Lugano e Ambrì, servono soluzioni

È stato un weekend da incubo per le ticinesi, che “insieme” hanno totalizzato un deludente zero su tre
Due i ko del Lugano, salito a quattro sconfitte filate dopo il crollo di Davos e il bruciante 2-3 col Losanna. Biancoblù travolti in casa nel loro unico impegno: sono 24 le reti subite negli ultimi 5 incontri.
È stato un weekend da incubo per le ticinesi, che “insieme” hanno totalizzato un deludente zero su tre
Due i ko del Lugano, salito a quattro sconfitte filate dopo il crollo di Davos e il bruciante 2-3 col Losanna. Biancoblù travolti in casa nel loro unico impegno: sono 24 le reti subite negli ultimi 5 incontri.
LUGANO/AMBRÌ - Servono soluzioni, passi avanti e una compatta reazione. È un discorso che vale sia per l'Ambrì che per il Lugano, squadre che in questa seconda metà di ottobre stanno attraversando un momento complicato. E il conto è arrivato nel weekend, dove entrambe hanno rimediato una sonora batosta. Ma andiamo con ordine. Resta difficile la situazione in casa HCL, dove Gianinazzi sta facendo i conti anche con una serie di infortuni e un’infermeria che quasi a ogni incontro si rimpolpa. Da ultime le “visite” di Canonica e Alatalo, che sabato non hanno terminato l'incontro. Al netto dei ferimenti e dell’attesa per l'esordio di Justin Schultz - sperando di poter tornare a schierare regolarmente sei stranieri, dettaglio non da poco - il Lugano deve comunque fare mea culpa.

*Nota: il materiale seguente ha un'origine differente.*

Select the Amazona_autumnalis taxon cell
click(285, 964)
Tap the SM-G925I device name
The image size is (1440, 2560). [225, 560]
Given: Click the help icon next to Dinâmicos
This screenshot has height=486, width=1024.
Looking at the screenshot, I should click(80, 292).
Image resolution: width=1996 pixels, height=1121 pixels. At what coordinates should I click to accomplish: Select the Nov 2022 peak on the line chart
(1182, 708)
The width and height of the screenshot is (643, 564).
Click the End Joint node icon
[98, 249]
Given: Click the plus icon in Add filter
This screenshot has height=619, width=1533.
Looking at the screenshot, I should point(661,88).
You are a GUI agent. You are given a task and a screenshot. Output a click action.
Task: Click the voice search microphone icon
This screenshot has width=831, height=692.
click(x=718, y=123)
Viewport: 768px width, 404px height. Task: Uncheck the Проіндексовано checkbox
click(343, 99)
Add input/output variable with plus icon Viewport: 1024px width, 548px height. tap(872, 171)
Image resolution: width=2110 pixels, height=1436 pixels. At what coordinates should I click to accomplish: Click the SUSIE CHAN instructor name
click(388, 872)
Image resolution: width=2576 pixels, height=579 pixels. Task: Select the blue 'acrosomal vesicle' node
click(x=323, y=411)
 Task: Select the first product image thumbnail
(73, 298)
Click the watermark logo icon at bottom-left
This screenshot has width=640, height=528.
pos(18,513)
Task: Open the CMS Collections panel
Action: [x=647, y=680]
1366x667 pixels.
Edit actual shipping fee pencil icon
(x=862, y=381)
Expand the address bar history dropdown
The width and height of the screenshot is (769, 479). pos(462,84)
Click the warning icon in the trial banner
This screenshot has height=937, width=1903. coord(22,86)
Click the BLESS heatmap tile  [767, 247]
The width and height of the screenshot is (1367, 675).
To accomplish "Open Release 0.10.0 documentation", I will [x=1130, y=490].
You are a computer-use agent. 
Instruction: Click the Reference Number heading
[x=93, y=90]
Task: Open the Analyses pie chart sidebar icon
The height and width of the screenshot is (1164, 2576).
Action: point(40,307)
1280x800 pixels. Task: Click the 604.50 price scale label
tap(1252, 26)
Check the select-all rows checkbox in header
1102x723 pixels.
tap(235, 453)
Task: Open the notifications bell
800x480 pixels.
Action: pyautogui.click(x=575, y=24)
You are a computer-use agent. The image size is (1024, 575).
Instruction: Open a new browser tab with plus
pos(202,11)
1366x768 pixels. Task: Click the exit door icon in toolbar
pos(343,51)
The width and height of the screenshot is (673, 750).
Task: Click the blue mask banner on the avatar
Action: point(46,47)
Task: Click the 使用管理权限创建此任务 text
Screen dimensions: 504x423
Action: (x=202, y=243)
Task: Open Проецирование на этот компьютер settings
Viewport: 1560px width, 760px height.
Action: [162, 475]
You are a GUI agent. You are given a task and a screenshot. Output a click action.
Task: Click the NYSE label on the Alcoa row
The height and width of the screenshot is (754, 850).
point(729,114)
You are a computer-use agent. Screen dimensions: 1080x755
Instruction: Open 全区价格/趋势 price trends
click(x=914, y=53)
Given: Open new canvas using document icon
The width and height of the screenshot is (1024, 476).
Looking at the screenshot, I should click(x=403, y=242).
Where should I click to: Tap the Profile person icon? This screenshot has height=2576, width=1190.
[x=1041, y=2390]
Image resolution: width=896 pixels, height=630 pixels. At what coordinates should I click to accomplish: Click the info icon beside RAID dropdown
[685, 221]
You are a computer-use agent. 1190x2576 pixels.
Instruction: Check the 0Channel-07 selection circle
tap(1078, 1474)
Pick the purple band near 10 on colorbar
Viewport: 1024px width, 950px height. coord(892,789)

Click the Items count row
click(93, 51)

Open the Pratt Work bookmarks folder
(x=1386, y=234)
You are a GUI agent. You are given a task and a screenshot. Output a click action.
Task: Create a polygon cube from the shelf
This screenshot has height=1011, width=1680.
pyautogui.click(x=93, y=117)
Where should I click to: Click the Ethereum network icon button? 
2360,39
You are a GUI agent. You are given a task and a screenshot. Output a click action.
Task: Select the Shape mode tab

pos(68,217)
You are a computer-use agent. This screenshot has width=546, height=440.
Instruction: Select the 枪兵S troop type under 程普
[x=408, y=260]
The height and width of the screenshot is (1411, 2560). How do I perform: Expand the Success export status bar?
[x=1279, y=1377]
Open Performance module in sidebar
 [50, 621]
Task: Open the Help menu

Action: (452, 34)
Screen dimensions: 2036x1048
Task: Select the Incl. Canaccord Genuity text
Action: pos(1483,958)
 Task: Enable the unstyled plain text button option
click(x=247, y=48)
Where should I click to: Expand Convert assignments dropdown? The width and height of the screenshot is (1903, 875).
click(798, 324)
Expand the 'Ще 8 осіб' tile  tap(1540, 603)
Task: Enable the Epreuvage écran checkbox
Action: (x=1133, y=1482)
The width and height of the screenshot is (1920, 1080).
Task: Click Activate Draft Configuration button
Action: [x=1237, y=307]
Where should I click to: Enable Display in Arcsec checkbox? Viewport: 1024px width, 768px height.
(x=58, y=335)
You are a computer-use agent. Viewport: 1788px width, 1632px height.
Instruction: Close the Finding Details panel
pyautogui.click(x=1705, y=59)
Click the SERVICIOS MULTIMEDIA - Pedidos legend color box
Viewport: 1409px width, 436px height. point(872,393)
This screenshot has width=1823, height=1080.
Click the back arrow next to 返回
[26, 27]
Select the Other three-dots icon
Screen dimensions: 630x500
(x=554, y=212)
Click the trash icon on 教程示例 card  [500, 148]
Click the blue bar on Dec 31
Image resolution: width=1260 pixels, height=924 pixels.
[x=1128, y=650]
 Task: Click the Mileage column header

A Davos ha mostrato il suo volto più brutto, spianando la strada a Stranky & Co, come se ne avessero bisogno. Persa la bussola i bianconeri sono letteralmente sprofondati (8-1). Col Losanna in casa serviva una reazione, che in fondo c’è stata ma non è bastata. Dai vodesi è arrivata un'altra bella lezione. Non numerica, ma questa volta di concretezza. Senza strafare e sfruttando le sue chance - vedasi il gol in powerplay di Tim Bozon al 57’ per il bruciante 3-2 finale - la truppa di Ward ha fatto jackpot. Ha raccolto la posta piena e lasciato i sottocenerini a secco per la quarta partita di fila. Un’emorragia di risultati che va arginata al più presto. Martedì, magari con qualche gradito innesto nel line-up, c’è l’insidiosa trasferta di Berna.
L’Ambrì ospiterà invece lo Zugo con l’intento di rialzare il capo dopo i sette schiaffi presi venerdì dai Lions. Distratti e fin troppo passivi nello slot, i biancoblù sono precipitati al cospetto di un cinico Zurigo, che ha confermato tutte le sue qualità ed evidenziato gli attuali limiti dei rivali. Grant, Malgin e compagni sono andati a nozze, costringendo i leventinesi alla quarta sconfitta delle ultime 5 uscite, nelle quali hanno ottenuto solo due punticini. Come due sono i dati più negativi in questo filotto: per quattro volte la truppa di Cereda si è trovata sotto di ben 3 reti (contro Friborgo, Langnau, Losanna e ZSC), subendo in totale 24 gol. Complicandosi la vita (anche da soli) è difficile raccogliere di più. Escluso il match coi Lions, di fatto finito già prima della seconda sirena, negli altri casi i biancoblù hanno comunque trovato la forza di reagire e lottare fino alla fine. Con quel carattere e quella fame bisogna cercare di ripartire.